Andy Maskin recently posted an article on Adweek about why marketers shouldn’t get too excited about VR. I must respectfully disagree with him. I’m very excited about the possibilities.
Maskin’s argument is that the technology, though far advanced from the wave of VR development from the 1990s, is still too unwieldy and expensive for mainstream adoption. I agree that’s the case for 2015 and early 2016, but I make no bets for 2017. That opinion also completely takes Google Cardboard, Gear VR and their relatives out of the equation. The phone-based VR is not as sophisticated as Oculus Rift, but there’s no denying that it’s already out there and being used for branding. (Check out how Birchbox is using VR to promote their men’s subscription.)
Look, I’m no expert. My introduction to VR has only been in the past few months when I began consulting with an artist who is working on a virtual environment business. I now browse the internet for VR news, I have sites like WEARVR send me their weekly new offerings—most importantly, I’m a member of a local VR group. If you think the technology is moving slowly, you’ve got another thing coming. In my group alone I see new surprises each month—we talk about what’s next and what everyone is working on. Worried about nausea from quick movements? They’re on it. Want to be able to use your hands to move things around? The tech is there. Not interested in gaming? No problem, there are a myriad of uses that are in development right now. Last month I “rode” in a sidecar driven by a weird cartoon character through a maze of rooms while being chased by another motorcycle. I could look around; I could feel the ups and downs of the street, I darn near felt the wind in my hair. This month, I rocketed from a conference room, floated in space and watched the Earth spin. Neither experience caused nausea or disappointment—it was all wonder and amazement at the possibilities.
With the much-anticipated Q1 2016 launch of Oculus Rift looming in the near future, there is a veritable flurry of activity of new content development. New stuff is coming out daily and most of it for free. Granted, a lot are samples of what will be released in full—for a price, of course—after the launch, but it’s there. Everyone knows that you’ll have to have quality, fully developed content come spring or you’ll get lost in the shuffle.

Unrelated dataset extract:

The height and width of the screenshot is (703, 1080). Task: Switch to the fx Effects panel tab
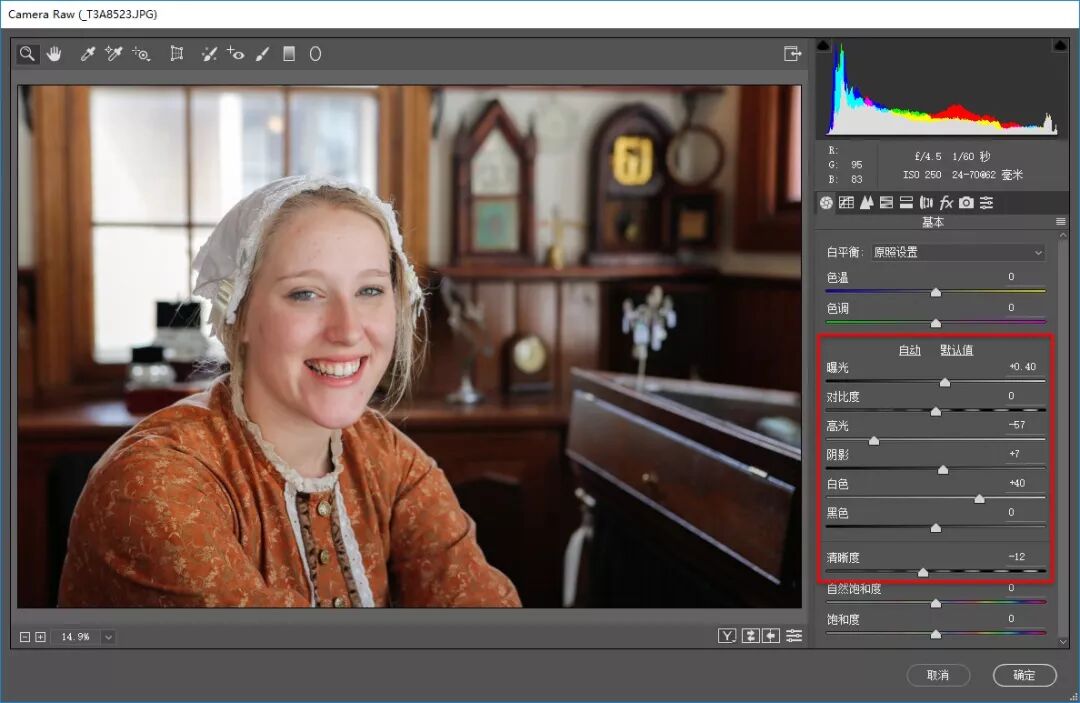point(946,202)
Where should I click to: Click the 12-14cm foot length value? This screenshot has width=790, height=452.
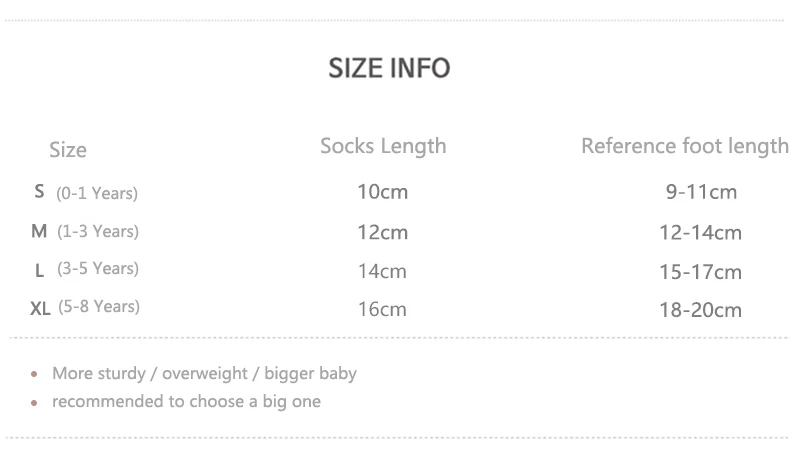[700, 233]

My point? If you justify ignoring VR because you think it’s going to take a long time before mainstream adoption, you’re going to lose out. Adoption of new tech is getting faster and faster—Millennials and younger are not afraid of it—and pricing will fall as the companies hone their product. There are several companies with VR headsets either on the market or coming out soon. These companies are committed to making VR into the next technology craze.
The quick and nimble marketer should start exploring the possibilities now. Don’t jump on the bandwagon later, create the bandwagon now.